Bench Memos

Justice Stevens on Military Diversity

One interesting tidbit in Jeffrey Toobin’s profile of Justice Stevens in the New Yorker is Stevens’s belief that there ought to be a military veteran on the Court.  Toobin writes:

Veterans of the Second World War dominated American public life for decades, but Stevens is practically the last one still holding a position of prominence. He is the only veteran of any kind on the Court. (Kennedy served briefly in the National Guard; Thomas received a student deferment and later failed a medical test during Vietnam.) “Somebody was saying that there ought to be at least one person on the Court who had military experience,” Stevens told me. “I sort of feel that it is important. I have to confess that.”

It turns out, though, that Toobin and, evidently, Stevens have overlooked someone.  As this article discusses, Justice Alito “was commissioned a second lieutenant in the Army after graduating from Princeton in 1972,” served for a few months on active duty after he graduated from law school, and then “went on inactive reserve status and was promoted to captain before being honorably discharged in 1980.” 
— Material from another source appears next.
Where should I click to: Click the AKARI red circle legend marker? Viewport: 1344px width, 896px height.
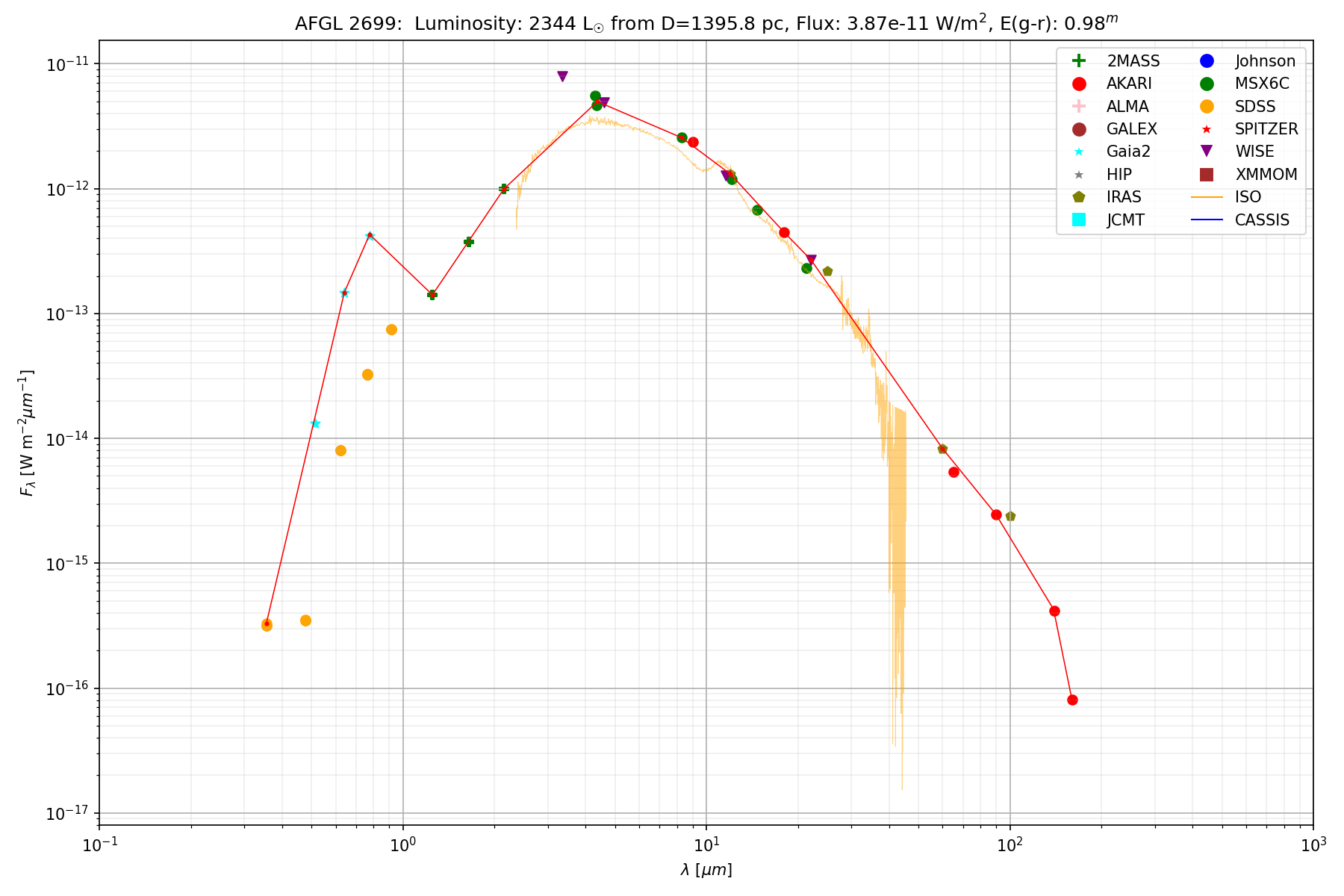click(x=1078, y=84)
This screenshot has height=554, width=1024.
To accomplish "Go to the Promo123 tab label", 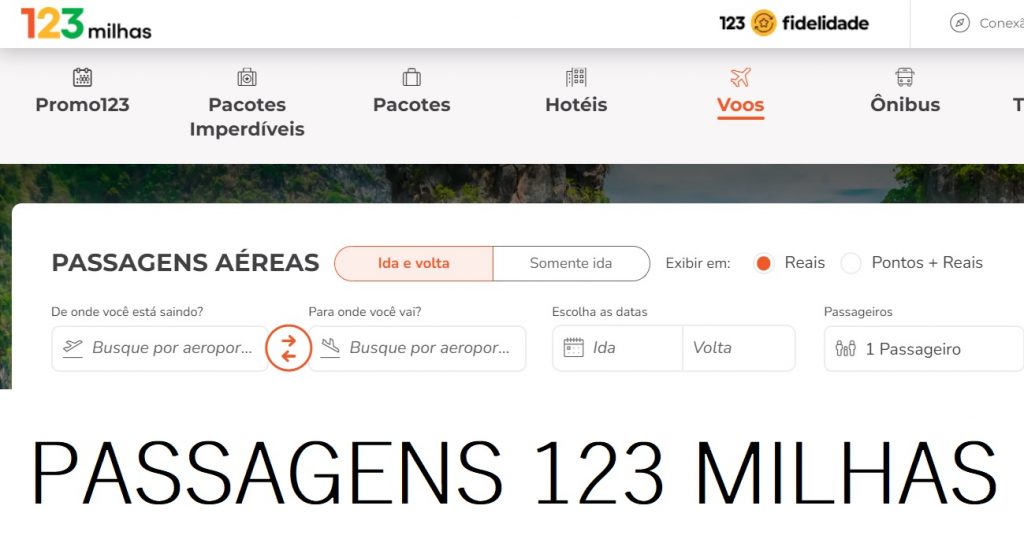I will point(82,105).
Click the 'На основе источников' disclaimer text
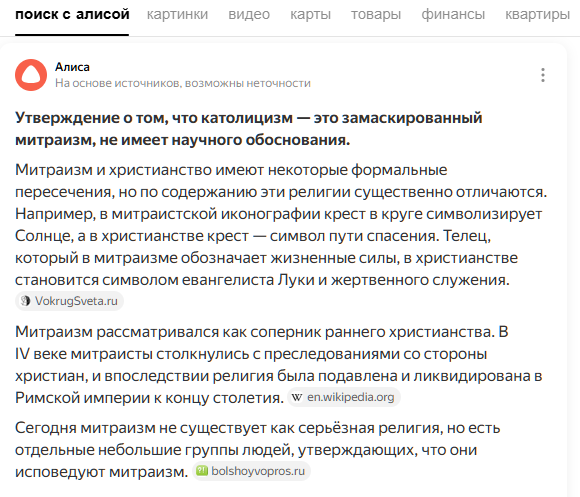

I don’t mean to compare Alito’s brief period on active duty to Stevens’s codebreaking work at Pearl Harbor during World War II.  Nor do I mean to discount Stevens’s emphasis on the value of having someone with military experience on the Court (though I’ll leave it to those with military experience to debate what Stevens’s votes in national-security cases say about the value of his experience to the Court).